DESCRIPTION OF THE TASK
Can you recast everything from the line containing "Clear all Giros Permitidos selections" down to the last of the lines below as a numbered list, skipping blank lines and leaving out the pictures?

TASK DATA
* start *

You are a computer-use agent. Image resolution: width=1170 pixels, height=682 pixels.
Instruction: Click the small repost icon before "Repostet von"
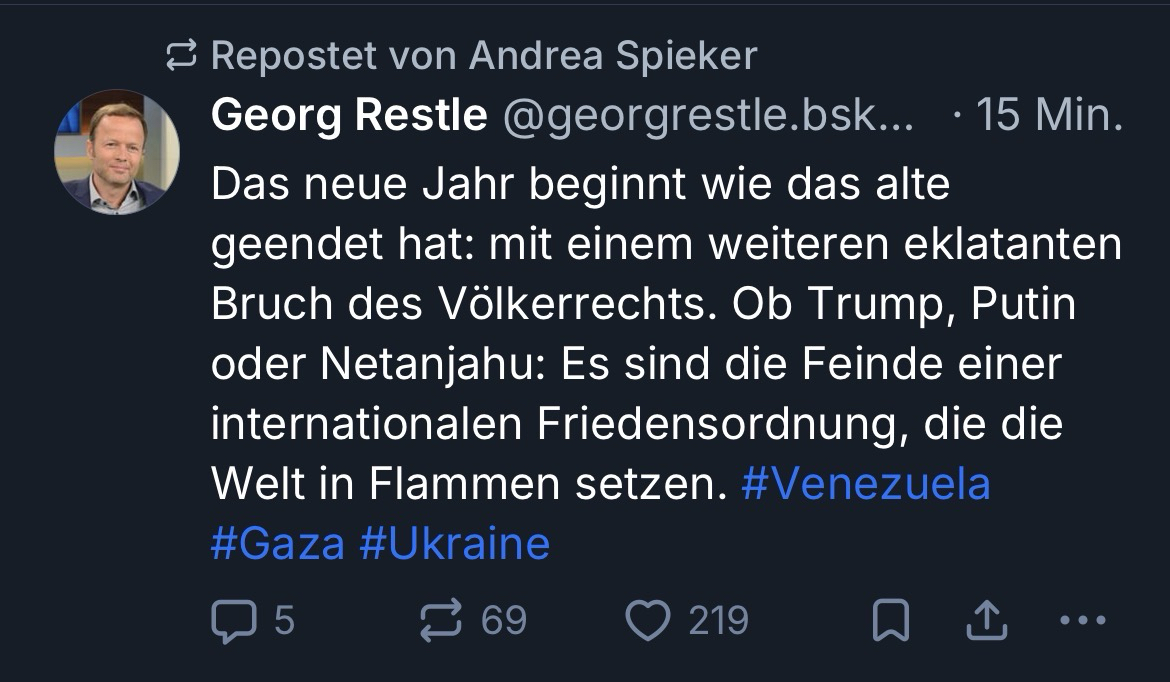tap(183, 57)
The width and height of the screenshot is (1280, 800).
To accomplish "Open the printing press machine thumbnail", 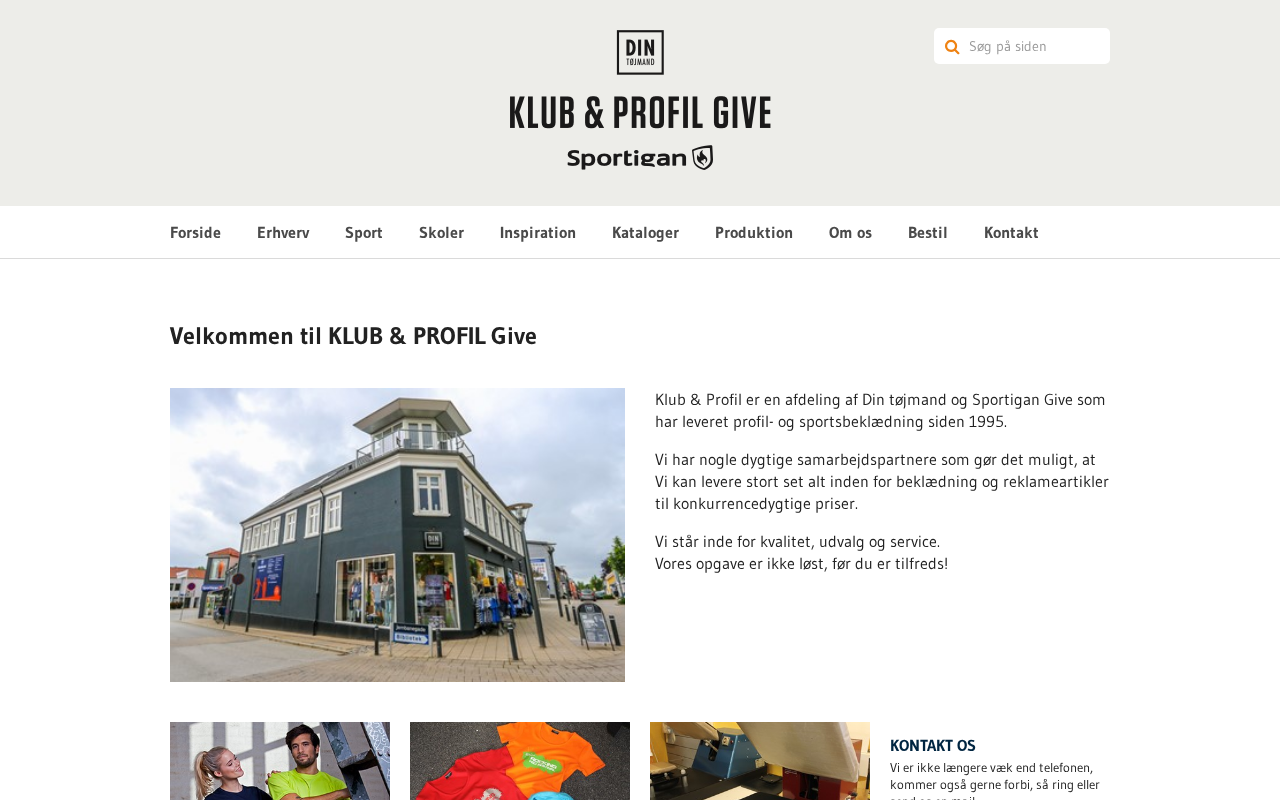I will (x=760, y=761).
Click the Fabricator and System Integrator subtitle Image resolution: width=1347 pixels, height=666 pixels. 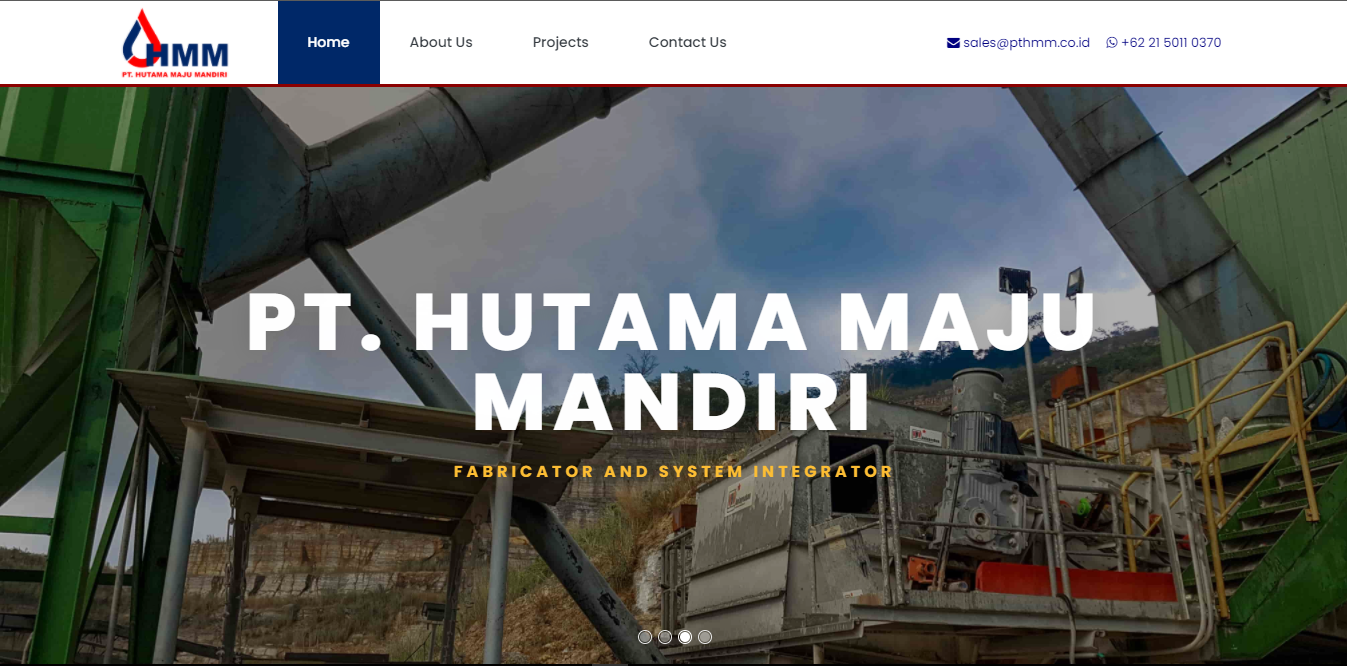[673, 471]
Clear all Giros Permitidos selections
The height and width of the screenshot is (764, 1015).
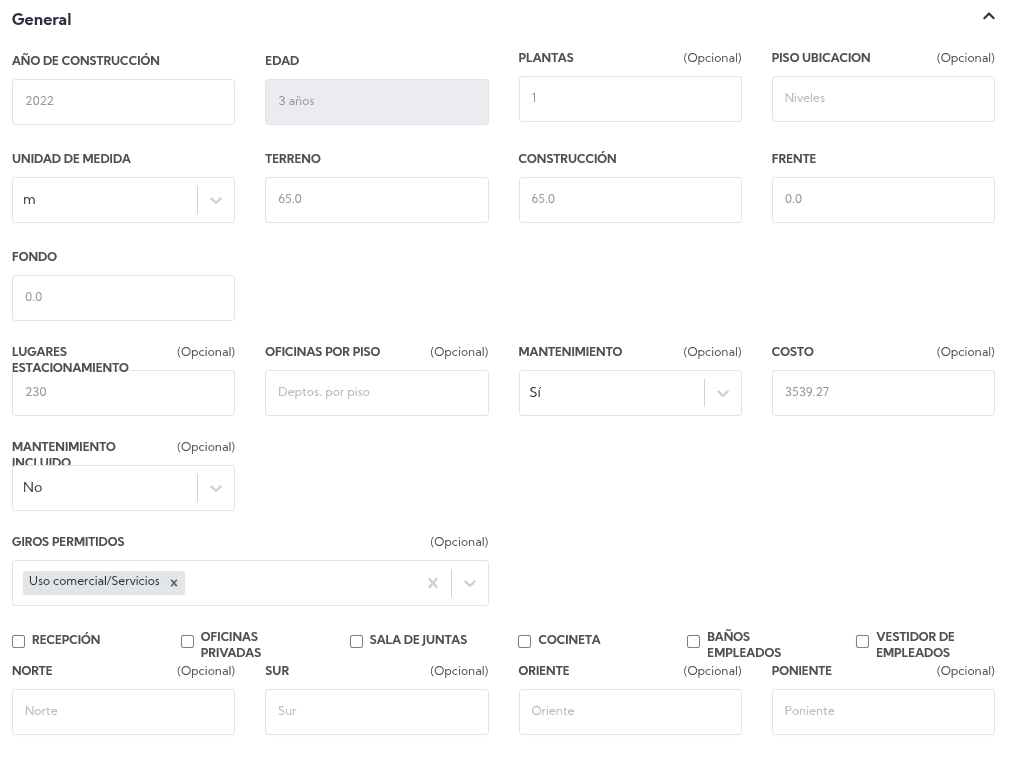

* end *

EXERCISE SOLUTION
1. Clear all Giros Permitidos selections
2. The height and width of the screenshot is (764, 1015).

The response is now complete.